WHAT IS NEEDED:
Skip the images and restate every line of the records exactly.

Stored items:

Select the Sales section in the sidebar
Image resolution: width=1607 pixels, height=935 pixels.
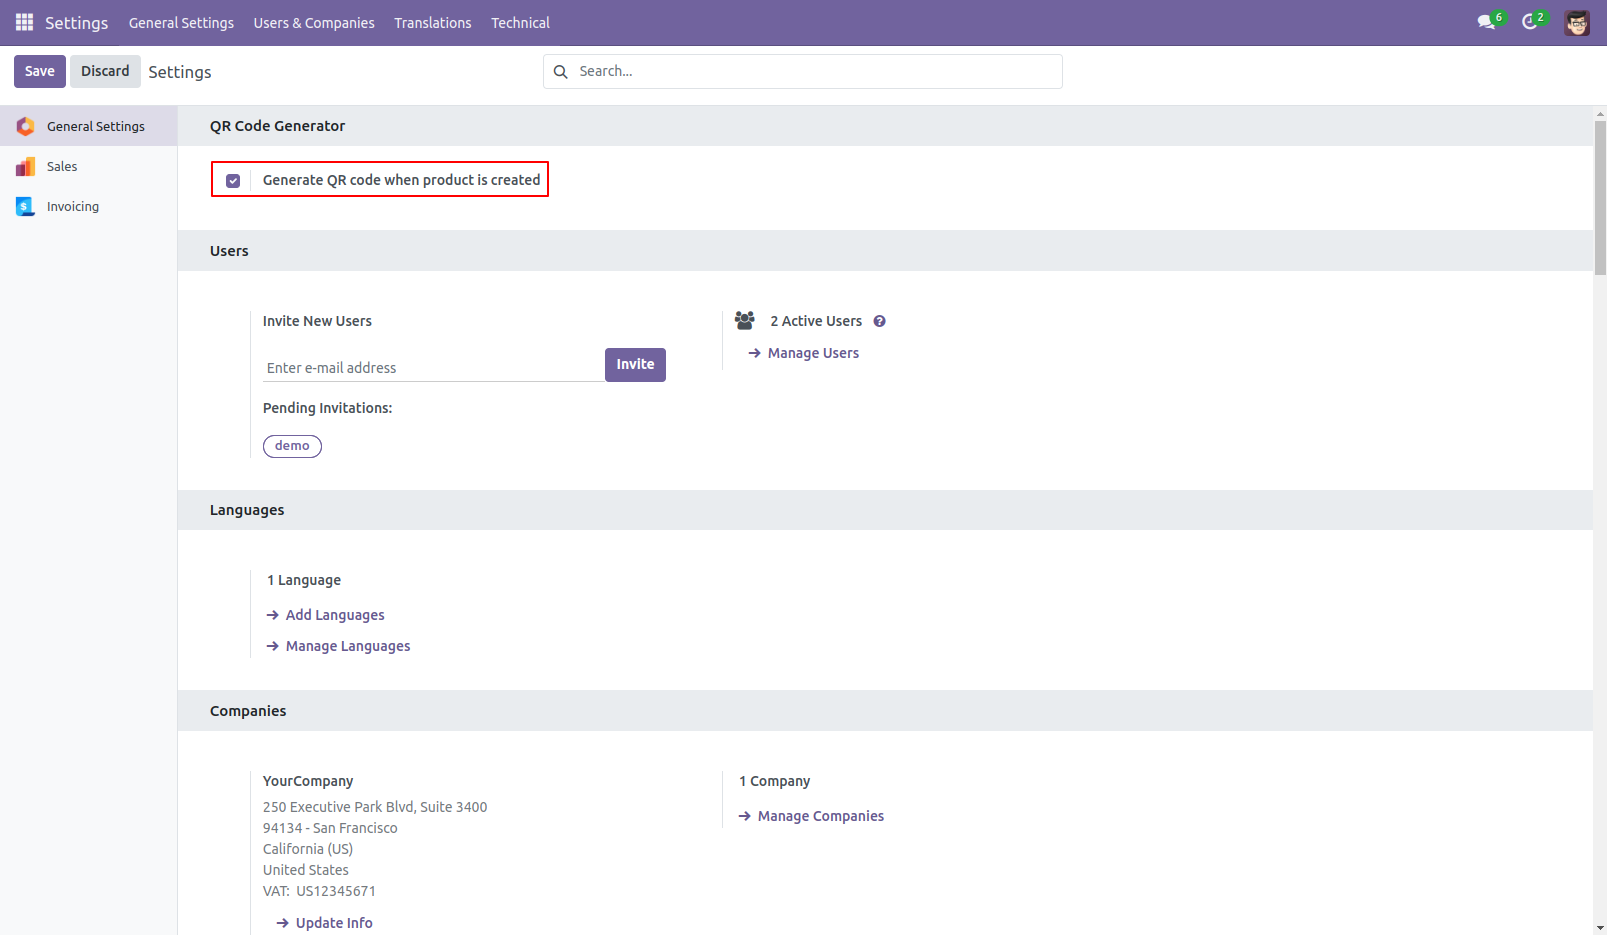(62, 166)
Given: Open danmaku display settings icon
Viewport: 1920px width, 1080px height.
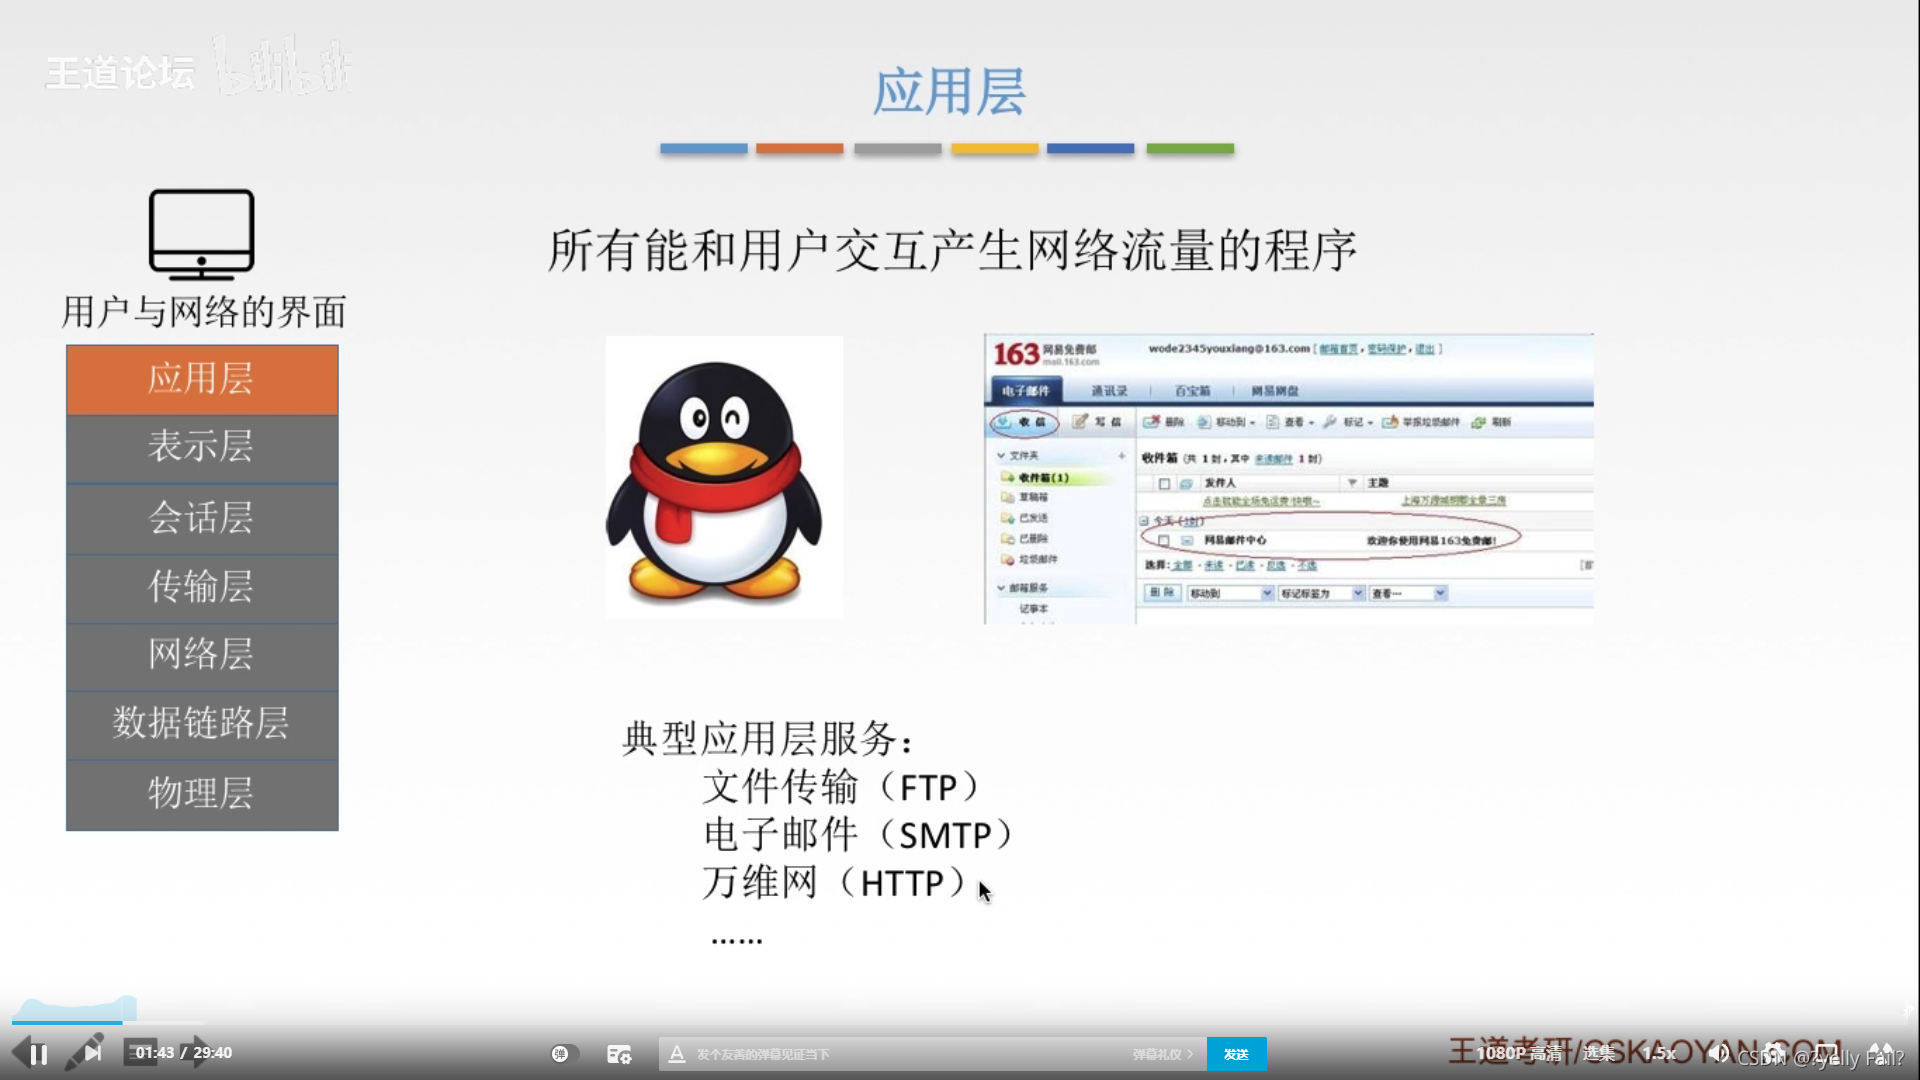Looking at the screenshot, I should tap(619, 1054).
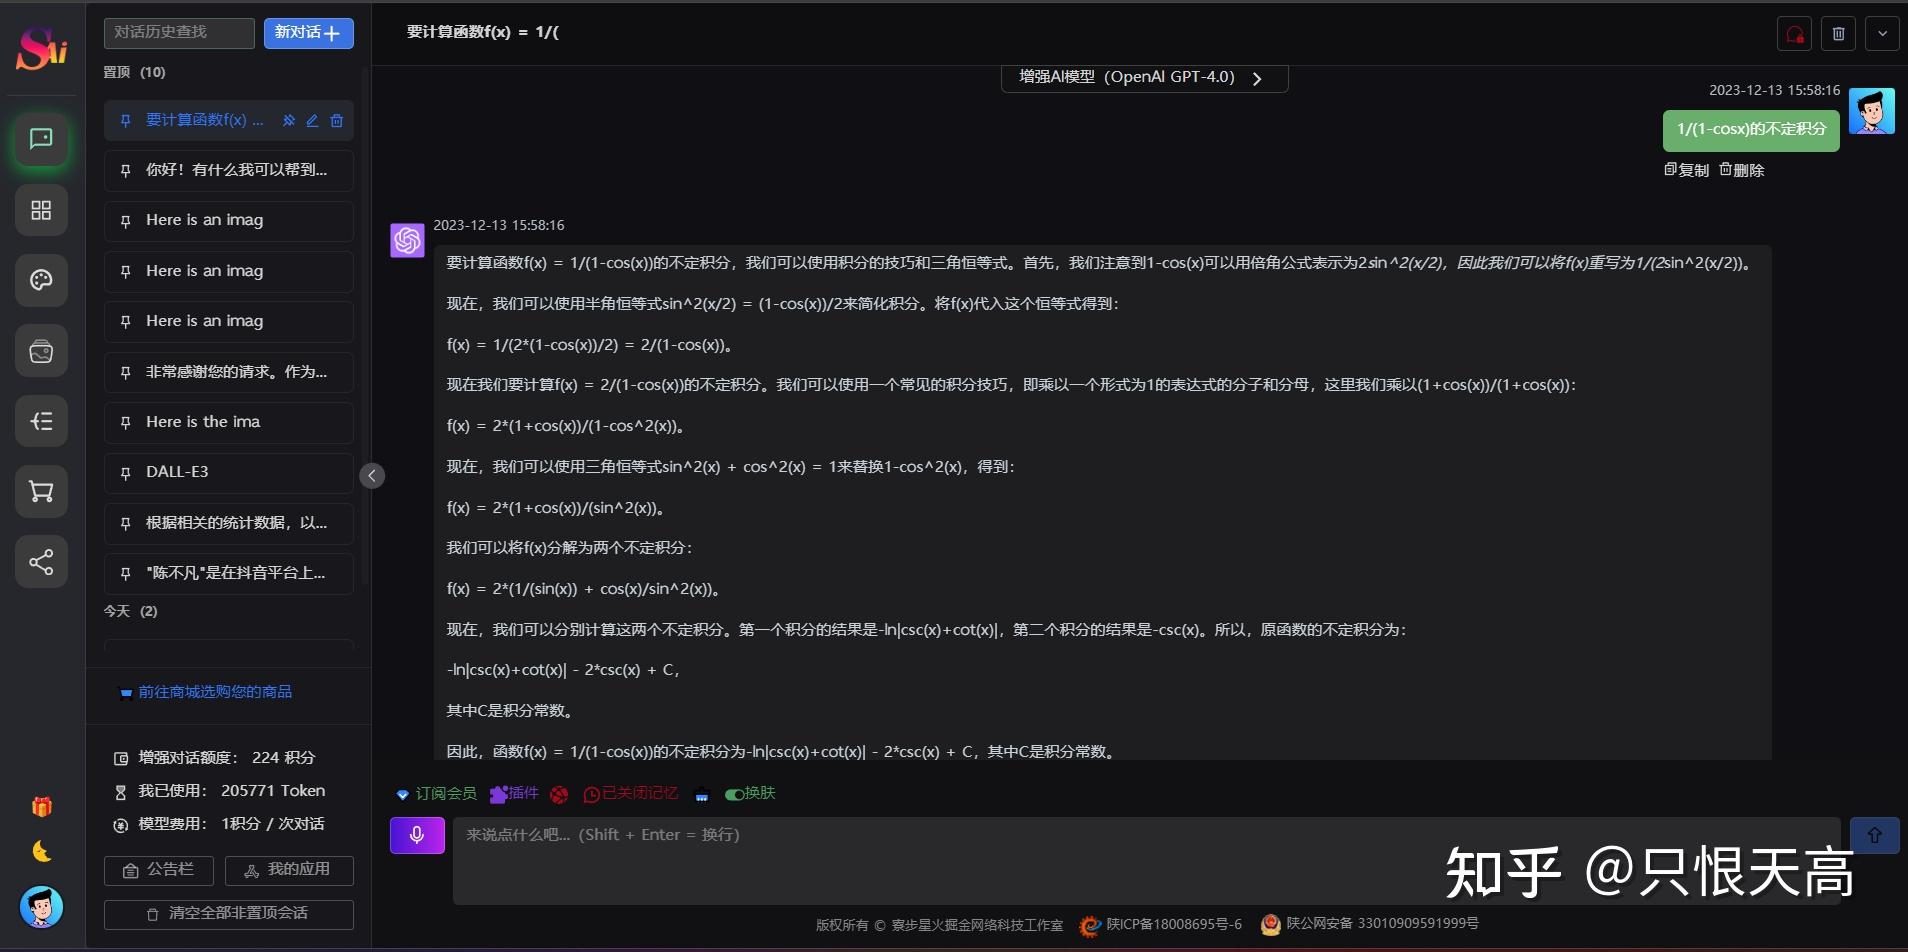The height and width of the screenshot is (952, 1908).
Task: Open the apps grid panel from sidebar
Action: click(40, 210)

SOLUTION TO THE PROBLEM:
Select the Sales section in the sidebar
Image resolution: width=1607 pixels, height=935 pixels.
(62, 166)
Given: Open danmaku display settings icon
Viewport: 1920px width, 1080px height.
Looking at the screenshot, I should tap(619, 1054).
The height and width of the screenshot is (952, 1908).
Task: Open the apps grid panel from sidebar
Action: click(40, 210)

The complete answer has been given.